## [THE INPUT]
··········
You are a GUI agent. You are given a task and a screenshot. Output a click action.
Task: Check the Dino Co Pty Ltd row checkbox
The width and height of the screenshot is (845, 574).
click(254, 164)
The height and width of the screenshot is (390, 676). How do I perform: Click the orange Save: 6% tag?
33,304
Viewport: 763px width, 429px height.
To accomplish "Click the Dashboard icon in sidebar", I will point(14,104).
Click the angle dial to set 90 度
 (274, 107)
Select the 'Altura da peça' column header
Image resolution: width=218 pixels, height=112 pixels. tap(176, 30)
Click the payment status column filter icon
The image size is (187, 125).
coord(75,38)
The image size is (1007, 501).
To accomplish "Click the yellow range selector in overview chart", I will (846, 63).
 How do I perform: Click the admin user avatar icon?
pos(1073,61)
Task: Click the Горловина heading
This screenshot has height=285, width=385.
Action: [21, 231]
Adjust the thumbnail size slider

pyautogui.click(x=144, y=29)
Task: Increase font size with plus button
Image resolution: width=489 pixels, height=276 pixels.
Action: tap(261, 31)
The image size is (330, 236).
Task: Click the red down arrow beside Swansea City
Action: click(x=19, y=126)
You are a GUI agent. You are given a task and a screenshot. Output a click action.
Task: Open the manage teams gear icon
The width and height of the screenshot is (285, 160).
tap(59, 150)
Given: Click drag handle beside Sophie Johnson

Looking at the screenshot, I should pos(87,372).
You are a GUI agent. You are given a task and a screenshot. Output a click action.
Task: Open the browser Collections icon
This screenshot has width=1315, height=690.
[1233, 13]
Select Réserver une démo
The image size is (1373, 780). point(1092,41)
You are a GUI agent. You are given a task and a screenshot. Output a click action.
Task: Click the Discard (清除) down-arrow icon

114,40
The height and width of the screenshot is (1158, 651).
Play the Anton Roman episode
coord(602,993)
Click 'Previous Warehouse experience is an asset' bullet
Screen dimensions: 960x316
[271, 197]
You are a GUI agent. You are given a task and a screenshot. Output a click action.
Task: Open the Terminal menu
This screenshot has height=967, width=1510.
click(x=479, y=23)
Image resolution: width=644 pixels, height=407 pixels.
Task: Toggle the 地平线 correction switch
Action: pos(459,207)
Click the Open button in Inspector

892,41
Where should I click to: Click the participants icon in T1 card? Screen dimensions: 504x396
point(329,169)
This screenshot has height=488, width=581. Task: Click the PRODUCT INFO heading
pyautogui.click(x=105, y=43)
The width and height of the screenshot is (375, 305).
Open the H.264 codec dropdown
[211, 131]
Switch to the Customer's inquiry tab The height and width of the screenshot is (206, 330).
··········
## [PROBLEM TO WORK ON]
All lines from the one containing "Click 'Previous Warehouse" to the end of the records are to be duplicated exactly, and no other lines are to be given.

## [ANSWER TO THE PROBLEM]
Click 'Previous Warehouse experience is an asset' bullet
Screen dimensions: 960x316
[271, 197]
You are a GUI agent. You are given a task and a screenshot. Output a click action.
Task: Open the Terminal menu
This screenshot has height=967, width=1510.
click(x=479, y=23)
Image resolution: width=644 pixels, height=407 pixels.
Task: Toggle the 地平线 correction switch
Action: pos(459,207)
Click the Open button in Inspector

892,41
Where should I click to: Click the participants icon in T1 card? Screen dimensions: 504x396
point(329,169)
This screenshot has height=488, width=581. Task: Click the PRODUCT INFO heading
pyautogui.click(x=105, y=43)
The width and height of the screenshot is (375, 305).
Open the H.264 codec dropdown
[211, 131]
Switch to the Customer's inquiry tab The height and width of the screenshot is (206, 330).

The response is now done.